Encore une fois, Souef dit non à l’intégration de Mayotte au sein de la COI

Encore une fois, Souef dit non à l’intégration de Mayotte au sein de la COI © : HZK-LGDC

Le verdict est pourtant tombé depuis le mois d’aout de l’année dernière à l’issue d’une rencontre des ministres des affaires étrangères de la Commission de l’océan indien. Mais comme si cela ne suffisait pas, le chef de la diplomatie comorienne le répète à tout bout de champs : « Mayotte ne peut pas intégrer la COI ».


C’est devenu un rituel. A chaque mois le ministre des affaires étrangères organise une rencontre avec la presse pour discuter de l’actualité nationale et internationale. Le mois de mars vient de montrer le bout de son nez, et le ministre n’a pas dérogé à la règle. Lundi 2 mars, il a ordinairement convié les médias dans la salle de conférence de son ministère. Les sujets ne manquent pas. Disons plutôt jamais, pour être honnête, bien que, et c’est de l’avis de tous les journalistes, M. Souef a cette manie d’esquiver les questions brulantes. Mais nous y reviendrons.

Ce lundi, le ministre a étalé plusieurs sujets sur la table. Commençons par la conférence des partenaires à Paris, la fameuse CPAD organisée au mois de décembre dernier dans la capitale française. Ça n’est pas le premier rendez-vous du genre dans l’histoire des Comores. Mais le régime en place veut bien répéter, et tout haut, que la différence entre la messe de Paris et les précédentes (Doha, Maurice) n’est autre que le mécanisme de suivi. En effet, le mois dernier le gouvernement Azali a mis sur pied un haut comité de suivi des engagements pris par les partenaires. 

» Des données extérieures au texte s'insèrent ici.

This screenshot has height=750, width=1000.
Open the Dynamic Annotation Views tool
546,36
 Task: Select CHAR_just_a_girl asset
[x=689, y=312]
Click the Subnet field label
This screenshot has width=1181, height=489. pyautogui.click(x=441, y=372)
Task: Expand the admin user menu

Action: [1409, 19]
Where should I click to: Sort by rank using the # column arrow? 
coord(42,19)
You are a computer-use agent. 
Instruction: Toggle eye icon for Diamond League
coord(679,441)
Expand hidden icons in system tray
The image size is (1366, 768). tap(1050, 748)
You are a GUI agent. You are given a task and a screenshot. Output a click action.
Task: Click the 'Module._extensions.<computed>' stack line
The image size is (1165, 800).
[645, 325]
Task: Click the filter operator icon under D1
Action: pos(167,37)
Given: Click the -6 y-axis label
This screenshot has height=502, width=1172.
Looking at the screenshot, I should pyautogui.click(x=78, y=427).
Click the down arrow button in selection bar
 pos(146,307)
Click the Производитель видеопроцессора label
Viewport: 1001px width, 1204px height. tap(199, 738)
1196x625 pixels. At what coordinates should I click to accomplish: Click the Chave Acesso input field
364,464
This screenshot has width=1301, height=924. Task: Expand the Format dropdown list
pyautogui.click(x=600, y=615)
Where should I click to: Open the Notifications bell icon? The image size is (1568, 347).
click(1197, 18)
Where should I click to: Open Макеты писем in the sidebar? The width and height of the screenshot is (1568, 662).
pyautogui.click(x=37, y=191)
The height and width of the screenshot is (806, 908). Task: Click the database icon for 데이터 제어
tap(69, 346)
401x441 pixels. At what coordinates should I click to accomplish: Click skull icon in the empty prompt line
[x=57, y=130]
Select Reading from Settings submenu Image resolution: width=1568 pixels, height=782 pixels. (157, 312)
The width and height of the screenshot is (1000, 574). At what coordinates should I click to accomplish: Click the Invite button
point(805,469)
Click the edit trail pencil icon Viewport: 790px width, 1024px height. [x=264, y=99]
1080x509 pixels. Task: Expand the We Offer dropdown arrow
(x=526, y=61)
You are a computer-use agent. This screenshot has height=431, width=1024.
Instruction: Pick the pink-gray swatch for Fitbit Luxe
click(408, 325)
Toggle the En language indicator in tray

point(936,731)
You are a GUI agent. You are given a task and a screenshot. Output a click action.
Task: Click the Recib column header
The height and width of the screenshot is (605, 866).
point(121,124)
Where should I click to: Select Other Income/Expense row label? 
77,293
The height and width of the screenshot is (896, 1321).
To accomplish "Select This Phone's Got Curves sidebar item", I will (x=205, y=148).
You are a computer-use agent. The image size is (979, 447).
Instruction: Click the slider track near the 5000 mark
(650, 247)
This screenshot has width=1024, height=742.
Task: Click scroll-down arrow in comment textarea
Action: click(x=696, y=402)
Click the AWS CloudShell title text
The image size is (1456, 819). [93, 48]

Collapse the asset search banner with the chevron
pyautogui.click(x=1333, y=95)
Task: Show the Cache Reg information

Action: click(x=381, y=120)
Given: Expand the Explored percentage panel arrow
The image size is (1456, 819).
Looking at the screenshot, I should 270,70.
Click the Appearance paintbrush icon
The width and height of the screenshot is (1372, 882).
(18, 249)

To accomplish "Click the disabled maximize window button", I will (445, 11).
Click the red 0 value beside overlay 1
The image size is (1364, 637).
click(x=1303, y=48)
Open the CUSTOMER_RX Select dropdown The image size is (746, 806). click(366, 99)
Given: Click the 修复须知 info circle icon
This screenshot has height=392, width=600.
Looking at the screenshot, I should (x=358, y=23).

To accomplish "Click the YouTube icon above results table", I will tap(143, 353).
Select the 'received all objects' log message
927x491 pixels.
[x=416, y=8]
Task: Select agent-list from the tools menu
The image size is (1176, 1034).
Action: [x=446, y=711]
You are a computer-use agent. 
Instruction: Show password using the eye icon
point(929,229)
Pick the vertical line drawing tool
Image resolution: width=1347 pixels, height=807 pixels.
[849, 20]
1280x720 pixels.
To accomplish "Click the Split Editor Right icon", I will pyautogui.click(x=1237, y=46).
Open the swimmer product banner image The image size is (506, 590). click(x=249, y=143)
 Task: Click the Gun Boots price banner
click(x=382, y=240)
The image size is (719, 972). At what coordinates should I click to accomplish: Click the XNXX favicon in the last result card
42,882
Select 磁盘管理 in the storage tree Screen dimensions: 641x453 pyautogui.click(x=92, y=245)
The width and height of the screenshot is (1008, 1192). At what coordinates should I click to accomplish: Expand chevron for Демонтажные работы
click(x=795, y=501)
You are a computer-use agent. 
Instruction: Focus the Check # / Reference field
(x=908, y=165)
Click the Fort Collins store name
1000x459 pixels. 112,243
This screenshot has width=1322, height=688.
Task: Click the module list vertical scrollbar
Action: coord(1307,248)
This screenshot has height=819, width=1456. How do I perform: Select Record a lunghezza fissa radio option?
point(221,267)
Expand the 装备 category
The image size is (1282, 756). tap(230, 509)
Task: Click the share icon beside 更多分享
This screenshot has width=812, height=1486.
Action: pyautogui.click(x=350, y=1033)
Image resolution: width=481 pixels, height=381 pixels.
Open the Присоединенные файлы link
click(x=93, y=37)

Preuve que ces engagements seront suivis des faits, le chef de la diplomatie dégaine, avec toute l’énergie qui est sienne en matière de communication, la signature de ces 27 accords avec le royaume du Maroc visant l’essor des secteurs bancaire, santé, agricole, transport, environnemental et énergétique. « Le développement de ces secteurs fait partie des promesses que les autorités marocaines nous ont faits à Paris », rappelle le ministre au cours de cette rencontre.

Ensuite, la presse. « 2020 c’est l’année de la presse », revient-il à la charge. La première fois qu’il avait pris cet engagement, mal lui en a pris puisqu’en moins de temps qu’il n’en a fallu pour le dire la directrice de l’information et la rédactrice en chef de la chaine publique ORTC furent suspendues de leurs fonctions. Les bras lui en sont tombés quand il a appris la mauvaise nouvelle. Ce lundi en revanche, bien lui en a pris puisque les deux journalistes sont réintégrées dans leurs fonctions respectives. La nouvelle ne s’était pas encore rependue quand le ministre évoquait la question de la presse dans sa conférence.

Enfin (il y a eu tant d’autres sujets comme le coronavirus), la question de Mayotte qui veut réintégrer la Commission de l’océan indien. Une question déjà traitée par les ministres des affaires étrangères de la COI, réunis début aout 2019 à Moroni. Mais Souef ne s’en lasse pas. « Mayotte ne peut intégrer la COI car elle est déjà dans la commission faisant partie de notre archipel », devait-il persister avent de souligner que « notre situation vis-à-vis de Mayotte ne peut pas être similaire à celle de la grande Chine et Formose », ancienne appellation de Taiwan.